Each line of the entries below that includes "chart" belongs in your answer.

____ Input data

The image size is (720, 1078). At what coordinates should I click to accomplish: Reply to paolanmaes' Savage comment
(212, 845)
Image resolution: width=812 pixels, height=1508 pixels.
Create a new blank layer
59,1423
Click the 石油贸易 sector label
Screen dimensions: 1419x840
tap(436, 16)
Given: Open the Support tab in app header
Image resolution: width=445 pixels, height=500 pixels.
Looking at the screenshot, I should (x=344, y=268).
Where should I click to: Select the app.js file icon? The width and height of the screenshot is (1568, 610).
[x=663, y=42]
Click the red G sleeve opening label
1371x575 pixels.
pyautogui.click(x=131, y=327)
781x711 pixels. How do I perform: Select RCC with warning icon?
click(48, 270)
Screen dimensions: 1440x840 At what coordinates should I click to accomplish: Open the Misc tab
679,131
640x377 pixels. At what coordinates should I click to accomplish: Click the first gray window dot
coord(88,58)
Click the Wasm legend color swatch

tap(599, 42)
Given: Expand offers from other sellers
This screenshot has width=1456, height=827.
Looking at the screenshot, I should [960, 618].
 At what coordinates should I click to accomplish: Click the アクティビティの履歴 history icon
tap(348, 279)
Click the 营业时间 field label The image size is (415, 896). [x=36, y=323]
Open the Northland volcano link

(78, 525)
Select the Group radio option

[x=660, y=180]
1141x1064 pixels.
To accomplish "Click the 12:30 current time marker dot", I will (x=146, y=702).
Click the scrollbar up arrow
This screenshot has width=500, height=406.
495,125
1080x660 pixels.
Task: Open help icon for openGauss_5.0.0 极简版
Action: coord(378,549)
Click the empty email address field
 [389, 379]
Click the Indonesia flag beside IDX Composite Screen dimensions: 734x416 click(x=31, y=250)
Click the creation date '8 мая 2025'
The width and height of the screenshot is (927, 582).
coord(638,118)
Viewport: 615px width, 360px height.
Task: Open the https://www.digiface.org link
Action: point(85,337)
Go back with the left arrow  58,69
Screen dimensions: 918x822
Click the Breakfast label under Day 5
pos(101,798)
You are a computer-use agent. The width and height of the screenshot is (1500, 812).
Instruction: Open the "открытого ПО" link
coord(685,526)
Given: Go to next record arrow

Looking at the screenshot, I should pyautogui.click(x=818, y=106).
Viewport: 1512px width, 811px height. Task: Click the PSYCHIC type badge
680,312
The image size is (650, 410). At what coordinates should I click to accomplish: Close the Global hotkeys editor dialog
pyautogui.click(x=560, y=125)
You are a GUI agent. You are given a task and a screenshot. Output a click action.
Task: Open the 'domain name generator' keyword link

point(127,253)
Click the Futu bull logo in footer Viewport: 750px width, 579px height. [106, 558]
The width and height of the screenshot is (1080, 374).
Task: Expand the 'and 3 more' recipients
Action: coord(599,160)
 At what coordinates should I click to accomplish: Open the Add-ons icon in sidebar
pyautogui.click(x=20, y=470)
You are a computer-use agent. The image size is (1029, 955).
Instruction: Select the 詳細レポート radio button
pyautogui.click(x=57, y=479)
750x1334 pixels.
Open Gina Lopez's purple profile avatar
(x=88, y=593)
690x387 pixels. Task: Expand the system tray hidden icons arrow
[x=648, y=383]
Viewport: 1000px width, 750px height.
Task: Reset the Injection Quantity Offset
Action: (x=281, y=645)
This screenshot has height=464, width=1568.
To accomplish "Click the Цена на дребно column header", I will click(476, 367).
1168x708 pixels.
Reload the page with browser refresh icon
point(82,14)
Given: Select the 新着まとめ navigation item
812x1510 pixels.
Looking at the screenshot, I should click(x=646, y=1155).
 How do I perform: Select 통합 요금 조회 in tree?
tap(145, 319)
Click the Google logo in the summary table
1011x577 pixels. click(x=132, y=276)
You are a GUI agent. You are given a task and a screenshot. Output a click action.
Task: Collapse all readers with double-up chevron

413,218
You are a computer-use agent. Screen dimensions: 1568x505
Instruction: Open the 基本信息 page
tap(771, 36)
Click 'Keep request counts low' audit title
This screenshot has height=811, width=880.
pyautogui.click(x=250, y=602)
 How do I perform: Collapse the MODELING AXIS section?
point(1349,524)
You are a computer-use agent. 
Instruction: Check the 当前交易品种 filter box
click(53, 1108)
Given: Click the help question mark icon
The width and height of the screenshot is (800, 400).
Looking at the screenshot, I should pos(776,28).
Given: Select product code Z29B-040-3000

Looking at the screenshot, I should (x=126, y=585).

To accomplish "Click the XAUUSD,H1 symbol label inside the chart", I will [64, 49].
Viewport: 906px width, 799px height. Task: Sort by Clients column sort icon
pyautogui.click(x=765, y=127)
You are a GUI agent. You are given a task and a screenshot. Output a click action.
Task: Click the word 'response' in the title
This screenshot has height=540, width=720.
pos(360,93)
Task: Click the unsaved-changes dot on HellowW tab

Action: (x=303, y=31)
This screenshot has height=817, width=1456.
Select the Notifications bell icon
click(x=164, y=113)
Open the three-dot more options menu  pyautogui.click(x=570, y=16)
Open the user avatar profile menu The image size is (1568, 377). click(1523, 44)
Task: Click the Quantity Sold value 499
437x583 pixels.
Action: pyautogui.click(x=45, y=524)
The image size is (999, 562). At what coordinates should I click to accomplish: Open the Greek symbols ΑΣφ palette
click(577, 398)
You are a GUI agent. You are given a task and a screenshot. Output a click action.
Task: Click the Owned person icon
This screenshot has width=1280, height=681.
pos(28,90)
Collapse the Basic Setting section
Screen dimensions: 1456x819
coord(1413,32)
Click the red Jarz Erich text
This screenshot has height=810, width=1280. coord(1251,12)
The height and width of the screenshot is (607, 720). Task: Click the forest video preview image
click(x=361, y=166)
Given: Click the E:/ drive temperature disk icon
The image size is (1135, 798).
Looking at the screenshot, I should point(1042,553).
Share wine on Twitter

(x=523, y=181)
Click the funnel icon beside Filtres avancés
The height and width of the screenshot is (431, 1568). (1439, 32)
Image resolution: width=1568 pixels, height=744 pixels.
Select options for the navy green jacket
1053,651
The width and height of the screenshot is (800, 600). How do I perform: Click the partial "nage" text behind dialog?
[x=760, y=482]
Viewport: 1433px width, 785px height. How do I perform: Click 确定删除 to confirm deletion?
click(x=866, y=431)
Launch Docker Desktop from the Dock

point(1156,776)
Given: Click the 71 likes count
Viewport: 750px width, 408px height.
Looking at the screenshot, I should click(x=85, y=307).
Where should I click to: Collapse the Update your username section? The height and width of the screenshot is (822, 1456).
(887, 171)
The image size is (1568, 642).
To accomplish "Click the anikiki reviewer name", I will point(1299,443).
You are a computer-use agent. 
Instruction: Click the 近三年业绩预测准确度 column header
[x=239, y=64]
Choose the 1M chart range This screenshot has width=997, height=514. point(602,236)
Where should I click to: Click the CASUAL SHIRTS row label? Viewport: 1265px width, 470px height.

________

Written answer ->
To accomplish "Click the XAUUSD,H1 symbol label inside the chart", I will [64, 49].
Choose the 1M chart range This screenshot has width=997, height=514. point(602,236)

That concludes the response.